Sinking Fund money isn’t magical, extra money. It’s money that you have ear-marked in your budget, to cover your upcoming bills and expenses.
How do you keep track of it?
Hopefully, whatever budgeting software you use allows you to make a budget line a fund. In EveryDollar, we click on the line and select “Make this a Fund” on the right-hand side. There’s a little pig icon next to it. You know, like a piggy bank where you are saving all your money? Once you turn on a fund you can adjust the starting balance (you know, if you have been doing this for awhile but just not tracking it in your budget).
EveryDollar tracks the balance of your fund from month to month. You can see in this picture that the balance of my Pet Care fund is $1067.26. When I add up all of the balances of my funds, it totals to the amount in my savings account.
Sinking Fund Tracker
I also like to keep a visual tracker of my sinking funds for quick reference. This allows me to keep track of the balance and stay motivated in saving for my goals!

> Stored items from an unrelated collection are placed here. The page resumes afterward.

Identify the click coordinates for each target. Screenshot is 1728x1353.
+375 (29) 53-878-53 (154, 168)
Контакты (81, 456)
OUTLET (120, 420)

The tracker is really flexible – you set your goal and the amount you are saving for. You can either divide the goal amount by 10 to spread it out over all ten boxes or you can record how much you are going to save per month in each box, and only use as many boxes as you need. I have both ways shown here in my tracker.
I don’t have a set monthly amount for a new barbeque – so every time I reach another hundred, I colour one in.
Wicked, on the other hand, I know that I will be buying those tickets in exactly ten months, and I’m able to put $40 a month aside for that, starting now.
However you choose to track, make it work for you!
You can grab our free sinking fund tracker here!
When do I move the money?
In EveryDollar, from the first month moving forward, the balance of the fund will update at the end of each month. If you make a purchase from the fund, like buying pet food, log it as usual. EveryDollar (or your budget program of choice) will subtract that total from the balance. At the end of the month, transfer whatever money you have left from your planned amount to your separate fund account.
For pre-set amounts, like you are saving $130 per month for your annual insurance premiums, transfer it over to the savings account like you are paying a bill. When the month rolls around that you pay the insurance, track that payment – by then, you should have enough money in the fund to cover it!
While I might have a few thousand dollars tucked away, they are there for a purpose. I might want to grab that money and spend a week on a tropical beach, but that money has a job to do, and it’s not to fund pool-side margaritas! (Don’t worry, I have a fund for that, too!)